2.1.2. Magnetic Nanoparticles for Sperm Sorting

MNPs are also used in the field of fertility. In fact, a recent clinical trial was initiated in September 2018 and aims to achieve sperm separation by MNPs for Intracytoplasmic sperm microinjection (ICSI) cycles with teratozoospermia and women of over 35 years of age [106]. Women over 35 years old are likely to suffer from impaired oocyte repair capacity. Teratozoospermia is a condition that reflects morphological affection of sperm. These spermatozoa would add an extra burden to the oocyte after ICSI. The hypothesis of this research is whether the selection of mature sperm by a MNPs protocol would provide a more competent sperm to a likely affected oocyte that would improve the ICSI results.

2.2. Thermosensitive Nanomaterials for Disease Treatment

Due to its characteristics, thermosensitive materials such as USPIOs, GNPs and lyso-thermosensitive liposomal formulations could be new therapeutic tools whose applicability is being demonstrated through various clinical trials (Table 3).

2.2.1. Iron Deficiency Anemia in Patients with Chronic Kidney Disease

Many formulations of USPIOs have already been approved by different countries for use in patients with IDA in CKD [118]. These formulations vary according to their coatings, which enhance the superparamagnetic properties of the nanoparticles in a different manner (Figure 3).

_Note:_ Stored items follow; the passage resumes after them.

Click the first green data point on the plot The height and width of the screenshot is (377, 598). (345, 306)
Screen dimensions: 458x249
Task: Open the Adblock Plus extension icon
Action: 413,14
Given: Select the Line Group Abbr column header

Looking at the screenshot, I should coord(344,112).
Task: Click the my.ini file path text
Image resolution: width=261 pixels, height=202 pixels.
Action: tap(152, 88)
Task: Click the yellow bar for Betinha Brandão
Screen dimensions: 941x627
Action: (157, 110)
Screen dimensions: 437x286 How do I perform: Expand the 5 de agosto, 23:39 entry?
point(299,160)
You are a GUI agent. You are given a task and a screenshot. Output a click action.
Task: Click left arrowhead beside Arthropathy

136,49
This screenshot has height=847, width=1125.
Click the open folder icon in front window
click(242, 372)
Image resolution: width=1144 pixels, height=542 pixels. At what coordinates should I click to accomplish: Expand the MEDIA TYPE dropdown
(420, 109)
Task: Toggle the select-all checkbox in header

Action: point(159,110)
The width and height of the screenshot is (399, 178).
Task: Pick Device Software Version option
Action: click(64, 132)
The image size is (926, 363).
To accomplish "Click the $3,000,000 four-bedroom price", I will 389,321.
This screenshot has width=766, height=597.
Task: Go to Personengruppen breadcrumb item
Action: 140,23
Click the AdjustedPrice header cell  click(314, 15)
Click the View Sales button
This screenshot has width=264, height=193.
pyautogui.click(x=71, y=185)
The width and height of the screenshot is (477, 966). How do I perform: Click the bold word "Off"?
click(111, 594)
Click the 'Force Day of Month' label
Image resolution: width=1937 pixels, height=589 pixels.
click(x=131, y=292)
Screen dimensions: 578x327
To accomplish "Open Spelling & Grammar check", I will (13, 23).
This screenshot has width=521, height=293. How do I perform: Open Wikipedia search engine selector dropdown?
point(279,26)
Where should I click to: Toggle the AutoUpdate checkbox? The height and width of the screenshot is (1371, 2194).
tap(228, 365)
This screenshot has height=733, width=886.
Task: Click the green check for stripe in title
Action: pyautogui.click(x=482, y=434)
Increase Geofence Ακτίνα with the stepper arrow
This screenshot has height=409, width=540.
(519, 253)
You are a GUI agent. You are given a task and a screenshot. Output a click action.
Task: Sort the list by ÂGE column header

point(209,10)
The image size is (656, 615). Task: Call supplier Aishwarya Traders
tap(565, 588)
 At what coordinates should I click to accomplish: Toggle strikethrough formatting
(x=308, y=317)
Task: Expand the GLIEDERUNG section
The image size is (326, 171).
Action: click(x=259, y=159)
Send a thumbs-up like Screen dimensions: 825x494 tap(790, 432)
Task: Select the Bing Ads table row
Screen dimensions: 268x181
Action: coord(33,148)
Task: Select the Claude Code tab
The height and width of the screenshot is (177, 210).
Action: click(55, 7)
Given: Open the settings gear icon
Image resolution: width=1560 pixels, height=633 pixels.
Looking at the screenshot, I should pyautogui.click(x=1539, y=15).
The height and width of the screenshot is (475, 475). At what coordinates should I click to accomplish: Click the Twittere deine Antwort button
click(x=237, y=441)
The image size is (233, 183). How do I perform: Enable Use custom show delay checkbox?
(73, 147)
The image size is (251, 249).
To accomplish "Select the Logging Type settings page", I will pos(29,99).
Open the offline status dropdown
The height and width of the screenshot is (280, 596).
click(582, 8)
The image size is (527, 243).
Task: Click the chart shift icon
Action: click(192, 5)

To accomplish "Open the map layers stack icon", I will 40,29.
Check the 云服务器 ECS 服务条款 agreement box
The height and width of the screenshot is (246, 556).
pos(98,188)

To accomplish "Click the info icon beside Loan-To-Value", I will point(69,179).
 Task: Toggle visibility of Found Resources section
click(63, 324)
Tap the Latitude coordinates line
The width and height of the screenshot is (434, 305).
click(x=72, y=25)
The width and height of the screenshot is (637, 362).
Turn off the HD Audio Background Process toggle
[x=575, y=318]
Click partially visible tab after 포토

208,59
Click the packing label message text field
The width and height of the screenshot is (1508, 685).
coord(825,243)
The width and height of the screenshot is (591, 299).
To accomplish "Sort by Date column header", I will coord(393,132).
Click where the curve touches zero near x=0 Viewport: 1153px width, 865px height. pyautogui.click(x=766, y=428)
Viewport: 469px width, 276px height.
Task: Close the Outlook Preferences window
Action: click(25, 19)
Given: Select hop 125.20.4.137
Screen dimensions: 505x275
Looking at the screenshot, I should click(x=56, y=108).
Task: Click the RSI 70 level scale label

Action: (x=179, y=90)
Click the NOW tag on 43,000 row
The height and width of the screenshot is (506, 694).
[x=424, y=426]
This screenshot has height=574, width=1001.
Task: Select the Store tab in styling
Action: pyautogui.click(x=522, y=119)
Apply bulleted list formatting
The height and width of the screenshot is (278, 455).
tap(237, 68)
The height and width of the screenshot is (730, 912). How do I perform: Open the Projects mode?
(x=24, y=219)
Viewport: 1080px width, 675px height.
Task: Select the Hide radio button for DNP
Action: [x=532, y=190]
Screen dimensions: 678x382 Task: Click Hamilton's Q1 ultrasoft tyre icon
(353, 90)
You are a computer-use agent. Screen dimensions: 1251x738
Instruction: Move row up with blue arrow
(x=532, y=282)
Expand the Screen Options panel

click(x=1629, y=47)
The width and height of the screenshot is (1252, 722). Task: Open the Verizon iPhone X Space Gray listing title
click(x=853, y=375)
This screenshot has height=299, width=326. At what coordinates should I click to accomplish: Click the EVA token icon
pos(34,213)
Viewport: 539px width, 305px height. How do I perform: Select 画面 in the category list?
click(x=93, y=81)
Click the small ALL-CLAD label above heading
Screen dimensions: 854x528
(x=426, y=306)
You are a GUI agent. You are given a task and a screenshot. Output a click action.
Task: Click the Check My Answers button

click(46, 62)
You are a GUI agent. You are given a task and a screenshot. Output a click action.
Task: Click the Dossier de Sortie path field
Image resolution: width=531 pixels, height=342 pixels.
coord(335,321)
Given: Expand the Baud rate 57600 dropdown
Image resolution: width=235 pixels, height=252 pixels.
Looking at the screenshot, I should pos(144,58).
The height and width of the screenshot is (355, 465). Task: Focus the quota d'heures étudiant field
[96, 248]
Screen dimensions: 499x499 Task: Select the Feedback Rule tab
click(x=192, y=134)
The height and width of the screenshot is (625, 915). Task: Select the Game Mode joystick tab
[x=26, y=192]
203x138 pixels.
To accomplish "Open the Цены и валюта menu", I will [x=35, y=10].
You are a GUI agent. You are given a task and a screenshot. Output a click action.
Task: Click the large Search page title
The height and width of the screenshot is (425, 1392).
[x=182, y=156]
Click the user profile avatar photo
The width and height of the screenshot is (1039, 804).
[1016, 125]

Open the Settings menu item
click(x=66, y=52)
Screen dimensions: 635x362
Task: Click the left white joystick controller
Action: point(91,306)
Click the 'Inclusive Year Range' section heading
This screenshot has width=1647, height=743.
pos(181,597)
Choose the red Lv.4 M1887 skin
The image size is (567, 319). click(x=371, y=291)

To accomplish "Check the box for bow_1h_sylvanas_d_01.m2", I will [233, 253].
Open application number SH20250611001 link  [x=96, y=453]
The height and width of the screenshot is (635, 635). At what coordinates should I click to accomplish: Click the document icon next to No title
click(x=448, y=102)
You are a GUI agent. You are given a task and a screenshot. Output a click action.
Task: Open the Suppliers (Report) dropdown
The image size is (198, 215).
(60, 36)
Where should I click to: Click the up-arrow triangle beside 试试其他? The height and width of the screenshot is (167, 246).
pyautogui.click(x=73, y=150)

The recommended treatment is intravenous (IV) iron administration for hemodialysis patients and either oral or IV iron for patients in CKD stages 1–5 who are anemic [119]. Currently, the efforts of researchers are focused on conducting comparative studies to find out which formulation is the best in terms of efficacy and side effects and which route of administration (IV or oral) is safer [120,121].
A meta-analysis of small randomized trials reported the efficacy of oral compared to IV on hemoglobin response in CKD patients not on dialysis. In the short-term, one to three months, trials (five of the six trials reported in this meta-analysis) informed that the mean increase in hemoglobin with IV was 0.31 g/dL compared to oral iron. However, in a longer trial (six months), the authors observed a mean decline in hemoglobin of 0.52 g/dL associated with IV administration. The long-term safety of these modes of supplemental iron administration cannot be assessed because the duration of most clinical trials was short [118].
Recently, several clinical trials have been registered comparing ferumoxytol with other superparamagnetic iron formulations. Ferumoxytol (Feraheme™, AMAG Pharma Inc., Lexington, KY, USA) was approved for the treatment of IDA in adults with CKD in the United States and Canada (Feraheme injection) [122] together with the European Union and Switzerland (Rienso, withdrawn in 2015 for commercial reasons) [123]. Different to most other IV iron preparations, a complete cycle of ferumoxytol (1.02 g) requires only two IV injections of 510 mg administered at a rate of up to 1 mL/s (30 mg/mL) between three and eight days apart. The two doses of ferumoxytol may have advantages for both patients and health professionals. In this context, the results of a clinical trial that examined rates of hypersensitivity reactions (HSRs) with IV iron formulations used to treat IDA have been published. In this multicenter, double-blind and randomized clinical trial, researchers compared the safety, and efficiency of ferumoxytol versus ferric carboxymaltose (FCM), aiming at the incidence of moderate-to-severe HSRs, including anaphylaxis, or moderate-to-severe hypotension as the primary end point and the incidence of moderate-to-severe HSRs, including anaphylaxis, serious cardiovascular events, and death as the secondary end point. Ferumoxytol was not inferior to FCM for both the primary and secondary composite safety end points, with an equivalent efficacy in increasing hemoglobin despite a lower dose. However, with FCM treatment severe hypophosphatemia was observed at higher rates [124].
Currently, a phase IV trial of repeated doses of ferumoxytol in comparison to iron sucrose for the treatment of IDA in patients with CKD on hemodialysis has been completed. The objectives of this study were to compare the efficacy and safety of repeat doses of IV ferumoxytol with IV iron sucrose for the treatment of IDA in subjects with hemodialysis-dependent CKD [125]. In 2014, the authors published their prelaminar results that indicate that ferumoxytol and iron sucrose show similar effectiveness and side effect rates [119].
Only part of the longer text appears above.